* Aim: Copy the regex question below from "the above regex" to "an attribute value?", inclusive, and substitute "PHP blocks" for "PHP tags".

* Passage given:
简体   繁体   中英

Regex to match attributes inside an HTML tag which may include php code

Generally I'd match HTML attributes with this regex

\w+=".*?"

but when the HTML contains PHP code it gets kind of dicy. Please consider the following tag:

<option value="<?php echo $img; ?>"<?php echo ($hpb[$i]['image_filename']==$img?' selected="selected"':''); ?>>
    <?php echo $img; ?>
</option>

the above regex will match the attribute selected="selected" which is determined inside PHP logic. Is there a way to match attributes which are not inside PHP tags while still matching the ones whose value may contain PHP logic? If not could I just remove the PHP code which isn't part of an attribute value?

EDIT: Here's what I have so far:

 \w+="(((.(?!<\?php))*?)|((.((?=<\?php).*?(?=\?>))*)*?))*"

* Stored data:
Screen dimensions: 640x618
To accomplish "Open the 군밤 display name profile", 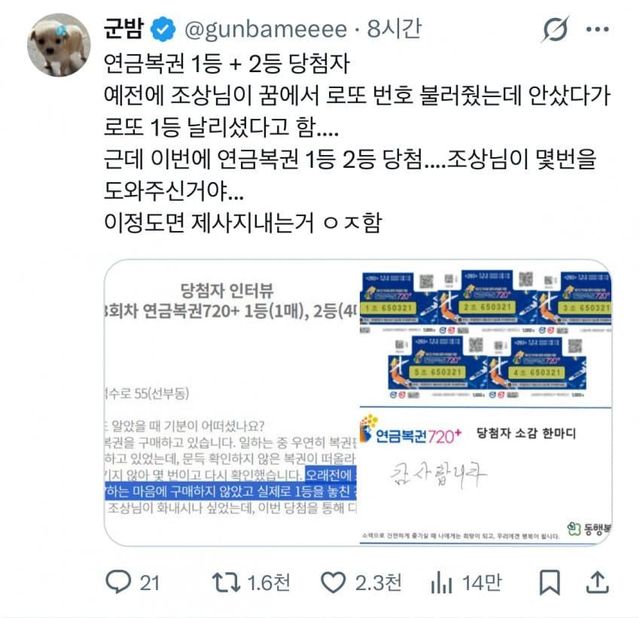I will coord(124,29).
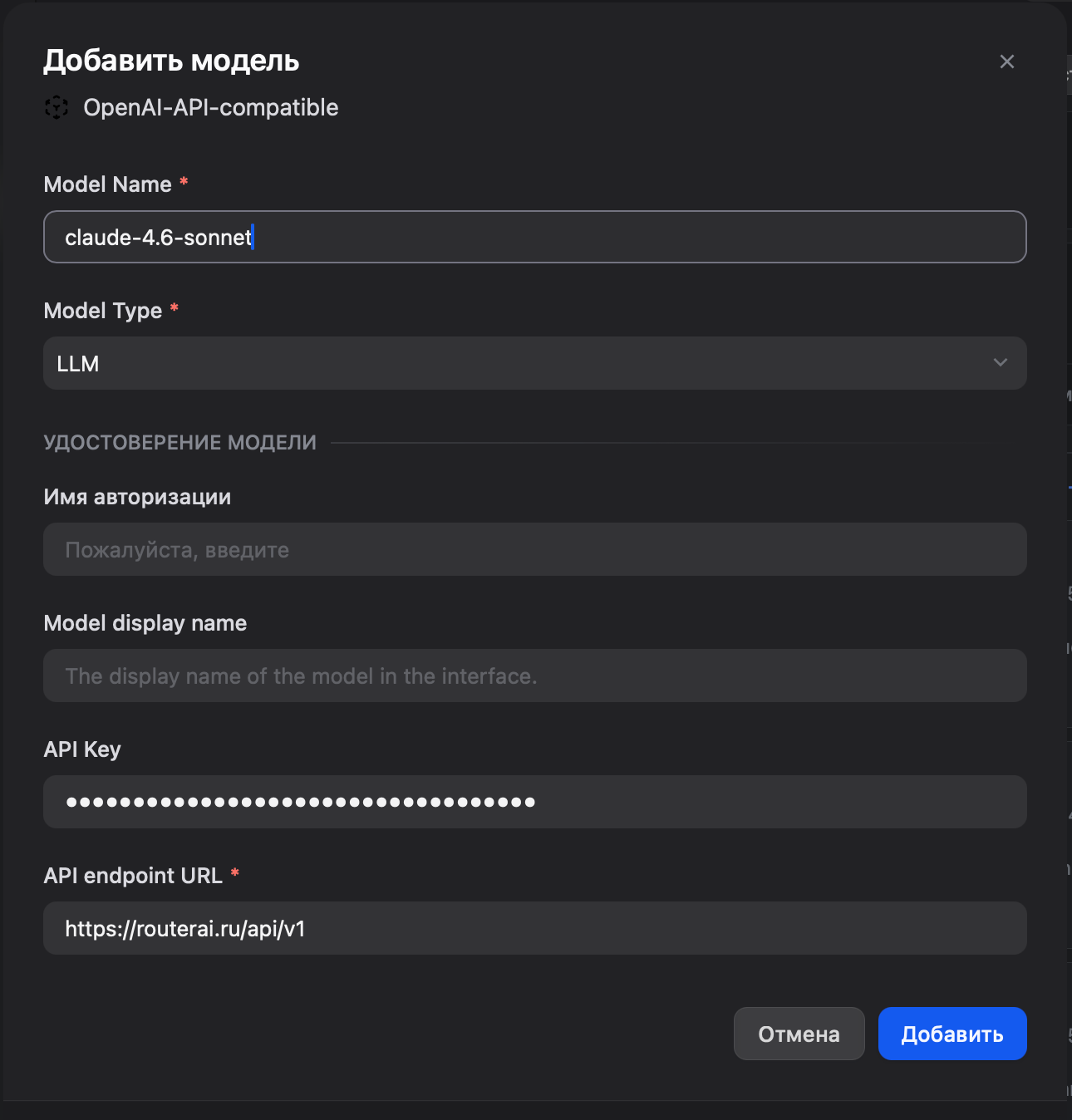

* Task response:
the above regex will match the attribute selected="selected" which is determined inside PHP logic. Is there a way to match attributes which are not inside PHP blocks while still matching the ones whose value may contain PHP logic? If not could I just remove the PHP code which isn't part of an attribute value?